> Task statement
The output is the line holding "Garantie (21, 2318)" and all lines after it to the end of the records below; restate them unchanged and add nothing.

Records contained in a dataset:
[Start of section]
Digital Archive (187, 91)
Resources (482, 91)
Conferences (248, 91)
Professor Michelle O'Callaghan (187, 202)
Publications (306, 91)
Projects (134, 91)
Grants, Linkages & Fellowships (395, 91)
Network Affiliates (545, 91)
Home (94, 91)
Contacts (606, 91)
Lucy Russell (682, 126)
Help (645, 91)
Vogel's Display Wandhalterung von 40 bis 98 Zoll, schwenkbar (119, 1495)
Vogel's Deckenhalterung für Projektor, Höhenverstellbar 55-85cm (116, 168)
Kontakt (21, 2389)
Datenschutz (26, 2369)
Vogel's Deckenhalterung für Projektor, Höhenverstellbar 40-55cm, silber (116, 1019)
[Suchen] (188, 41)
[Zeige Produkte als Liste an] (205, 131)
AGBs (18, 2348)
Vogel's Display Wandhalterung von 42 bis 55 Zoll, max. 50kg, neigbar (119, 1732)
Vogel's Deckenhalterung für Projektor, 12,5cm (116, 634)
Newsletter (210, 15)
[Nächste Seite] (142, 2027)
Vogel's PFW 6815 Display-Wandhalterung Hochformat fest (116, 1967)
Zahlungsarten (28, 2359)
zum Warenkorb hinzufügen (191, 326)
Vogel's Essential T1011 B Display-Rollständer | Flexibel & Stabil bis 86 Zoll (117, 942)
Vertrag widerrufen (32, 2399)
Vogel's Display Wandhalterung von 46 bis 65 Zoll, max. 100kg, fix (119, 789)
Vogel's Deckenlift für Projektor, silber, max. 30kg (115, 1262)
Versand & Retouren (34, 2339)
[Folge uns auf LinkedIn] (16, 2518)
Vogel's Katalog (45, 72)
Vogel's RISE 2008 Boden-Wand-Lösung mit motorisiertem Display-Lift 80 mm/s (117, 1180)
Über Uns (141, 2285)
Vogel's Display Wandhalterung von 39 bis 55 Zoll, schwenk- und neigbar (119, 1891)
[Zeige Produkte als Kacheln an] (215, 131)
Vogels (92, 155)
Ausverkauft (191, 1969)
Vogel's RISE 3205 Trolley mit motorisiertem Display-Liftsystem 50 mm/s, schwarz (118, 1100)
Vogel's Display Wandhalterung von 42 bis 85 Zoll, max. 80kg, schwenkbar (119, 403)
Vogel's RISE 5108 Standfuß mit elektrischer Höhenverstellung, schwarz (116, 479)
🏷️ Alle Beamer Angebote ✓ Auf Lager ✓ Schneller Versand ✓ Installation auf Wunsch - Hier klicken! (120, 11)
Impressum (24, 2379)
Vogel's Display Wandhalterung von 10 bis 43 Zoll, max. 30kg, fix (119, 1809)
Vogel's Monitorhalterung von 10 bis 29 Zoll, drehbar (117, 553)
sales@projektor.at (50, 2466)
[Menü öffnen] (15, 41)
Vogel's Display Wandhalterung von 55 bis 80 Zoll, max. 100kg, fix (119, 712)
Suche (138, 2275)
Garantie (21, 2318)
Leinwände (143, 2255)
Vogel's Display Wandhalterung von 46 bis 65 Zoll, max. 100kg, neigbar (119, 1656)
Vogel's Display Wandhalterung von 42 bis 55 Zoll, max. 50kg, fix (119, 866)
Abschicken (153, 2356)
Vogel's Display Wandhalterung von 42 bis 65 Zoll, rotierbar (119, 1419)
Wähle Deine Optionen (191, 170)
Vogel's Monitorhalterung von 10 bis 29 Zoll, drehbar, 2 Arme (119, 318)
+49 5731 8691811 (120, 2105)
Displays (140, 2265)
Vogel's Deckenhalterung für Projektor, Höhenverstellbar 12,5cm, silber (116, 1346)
[End of section]
> Solved exercise
Garantie (21, 2318)
Leinwände (143, 2255)
Vogel's Display Wandhalterung von 46 bis 65 Zoll, max. 100kg, neigbar (119, 1656)
Vogel's Display Wandhalterung von 42 bis 55 Zoll, max. 50kg, fix (119, 866)
Abschicken (153, 2356)
Vogel's Display Wandhalterung von 42 bis 65 Zoll, rotierbar (119, 1419)
Wähle Deine Optionen (191, 170)
Vogel's Monitorhalterung von 10 bis 29 Zoll, drehbar, 2 Arme (119, 318)
+49 5731 8691811 (120, 2105)
Displays (140, 2265)
Vogel's Deckenhalterung für Projektor, Höhenverstellbar 12,5cm, silber (116, 1346)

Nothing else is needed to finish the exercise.